No harm, but the bad rep travels. What accounts for the Philly nasty streak? Who can plumb the psyche of a city that booed the Phillies' superb Mike Schmidt, now a baseball Hall of Famer?

Some local sports writers trace the bile back to 1964, when the Phillies famously blew a seemingly insurmountable lead in the National League. The historic slide did collective brain damage, this theory goes, causing fans to lash out whenever disappointment looms.

I'll pit my '64 scars against anyone's – I was a kid and the collapse damn near killed me – but the rancour was there all along. I recall, when my father took me to games several years earlier, the way leather-lunged blowhards harangued the hapless Phils for the full nine innings, aided by a bit of Ballantine.

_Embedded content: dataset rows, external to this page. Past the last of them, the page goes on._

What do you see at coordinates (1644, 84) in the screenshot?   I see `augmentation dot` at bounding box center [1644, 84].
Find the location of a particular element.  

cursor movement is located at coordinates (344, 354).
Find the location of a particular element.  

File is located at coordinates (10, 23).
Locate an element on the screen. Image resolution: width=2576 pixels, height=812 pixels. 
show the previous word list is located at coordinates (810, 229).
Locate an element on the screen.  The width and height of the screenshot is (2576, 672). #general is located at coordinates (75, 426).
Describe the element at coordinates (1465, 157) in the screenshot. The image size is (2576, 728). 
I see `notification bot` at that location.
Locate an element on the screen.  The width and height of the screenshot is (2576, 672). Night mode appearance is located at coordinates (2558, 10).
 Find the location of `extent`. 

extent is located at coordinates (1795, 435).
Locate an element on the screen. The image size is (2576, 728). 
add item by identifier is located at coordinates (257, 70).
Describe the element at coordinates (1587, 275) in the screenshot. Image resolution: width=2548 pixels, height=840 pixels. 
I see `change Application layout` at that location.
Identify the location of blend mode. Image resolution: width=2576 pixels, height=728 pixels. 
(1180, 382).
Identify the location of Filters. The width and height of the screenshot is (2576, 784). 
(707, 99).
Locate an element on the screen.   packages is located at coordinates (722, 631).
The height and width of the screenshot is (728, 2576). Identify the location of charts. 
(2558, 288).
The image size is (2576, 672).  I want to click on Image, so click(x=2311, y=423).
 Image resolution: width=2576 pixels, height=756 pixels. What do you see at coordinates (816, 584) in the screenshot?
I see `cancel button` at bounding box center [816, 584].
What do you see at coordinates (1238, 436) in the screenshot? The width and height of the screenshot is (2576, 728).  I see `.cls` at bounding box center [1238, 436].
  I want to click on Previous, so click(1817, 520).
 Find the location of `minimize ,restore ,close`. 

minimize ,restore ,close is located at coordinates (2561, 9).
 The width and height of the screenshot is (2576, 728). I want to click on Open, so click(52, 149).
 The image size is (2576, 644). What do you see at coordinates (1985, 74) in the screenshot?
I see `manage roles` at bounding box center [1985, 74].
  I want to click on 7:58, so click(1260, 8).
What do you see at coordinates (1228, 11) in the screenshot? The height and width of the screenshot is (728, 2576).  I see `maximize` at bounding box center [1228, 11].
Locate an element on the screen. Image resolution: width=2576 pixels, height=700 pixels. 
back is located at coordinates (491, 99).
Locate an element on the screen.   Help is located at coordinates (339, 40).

Bad teams, bad owners – and a built-in inferiority complex, says my sports-savvy friend Tom Fink, another member of the Philly Diaspora. That's because of its proximity to New York, just 145 kilometres up the New Jersey Turnpike but in another world in terms of money and media clout. Naturally, Philly loves underdogs (think Rocky), but a little winning never hurts (see Rocky II).

Whatever its origins, the fans' ill-temper has become something of a shtick, a civic identifier like cheesesteaks.

Philly's foes on Sunday, the Patriots, have their own image problem. While the Eagles are seeking their first Super Bowl title, the Pats are pursuing their third in the past four years – an extraordinary feat that has won them admirers and haters both. Their record of rule-bending hasn't helped, whether videotaping opposing coaches (Spygate) or under-inflating footballs (Deflategate). Nor has the fact that the Pats owner is a close friend of Donald Trump, or that their quarterback, Tom Brady, is rich, handsome, successful and married to a supermodel. Patriots fans seem smug, like those of the New York Yankees.

Thus Super Bowl LII – the showcase for America's most popular sport and this year a showdown between clashing cultures, the upstart and the entitled. It will be up to those nice Minnesotans to calm the Philly and New England contingents gathered in their fixed-roof facility and keep the focus on football.

But Vikings backers haven't forgotten their rude reception in Philadelphia. On social media, a few have urged local residents to work as Uber drivers – and take visiting Philly fans on rides to nowhere.